Unified Approach to Multimodal Learning
4M-21 represents an innovative multimodal and multitask training framework, facilitating the development of versatile any-to-any models that can predict or generate any modality from any combination of other modalities. These 4M models are adept at executing a broad spectrum of vision tasks right away and show exceptional performance when fine-tuned for new downstream tasks.
We are releasing 4M-21 with a permissive license, including its source code and trained models. It's a pretty effective multimodal model that solves 10s of tasks & modalities. See the demo code, sample results, and the tokenizers of diverse modalities on the website.
IMO, the… https://t.co/0hY0fHxtzB pic.twitter.com/o0BjwlSmeP
— Amir Zamir (@zamir_ar) June 14, 2024
Tokenizing modalities into sequences of discrete tokens enables the training of a single unified Transformer encoder-decoder across various modalities, such as text, images, geometric shapes, and semantic modalities, along with neural network feature maps. The 4M training method involves mapping one random subset of tokens to another. The researchers write on the 4M project page:
“4M allows for generating any modality from any other subset of modalities in a self-consistent manner. We can achieve this level of consistency by looping back predicted modalities into the input when generating subsequent ones. Remarkably, 4M is able to perform this feat without needing any loss-balancing or architectural modifications commonly used in multitask learning. […] 4M can also effectively integrate information from multiple inputs.”
To achieve this, three main tokenizer types are utilized: Vision Transformer (ViT)-based tokenizers for image-like data, MLP tokenizers for human poses and global embeddings, and a WordPiece tokenizer for text and similar structured inputs. The tokenization system reduces computational load and supports generative tasks in various fields.

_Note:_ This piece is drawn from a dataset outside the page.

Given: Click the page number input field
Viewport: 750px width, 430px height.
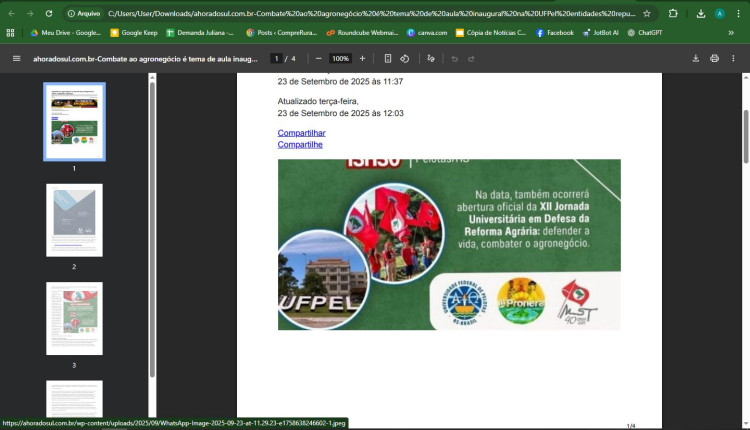Looking at the screenshot, I should point(277,59).
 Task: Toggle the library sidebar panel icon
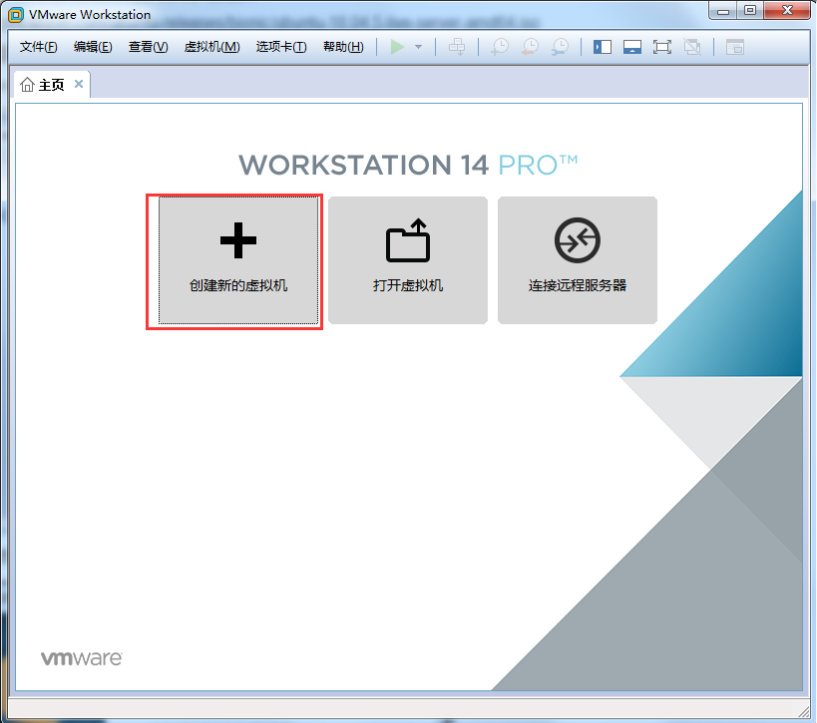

Enhanced Capabilities and Performance
4M-21 offers extensive functionalities, from steerable multimodal generation and multimodal retrieval to robust performance in vision-related tasks. The model iteratively decodes tokens to predict training modalities, ensuring detailed multimodal generation and improved text understanding. For retrieval tasks, it predicts global embeddings from any input, enhancing its versatility.
Performance evaluations show that 4M-21 competes strongly in surface normal estimation, depth estimation, semantic segmentation, instance segmentation, 3D human pose estimation, and image retrieval. Often, it matches or exceeds the performance of models specialized in these tasks, with the XL variant demonstrating consistent strength across multiple domains without compromising individual task performance.
The researchers have explored the scalability of pre-training any-to-any models on numerous modalities, testing three model sizes: B, L, and XL. This scalability ensures the model can tackle increasingly complex tasks and larger datasets, positioning it as a valuable asset for future AI advancements.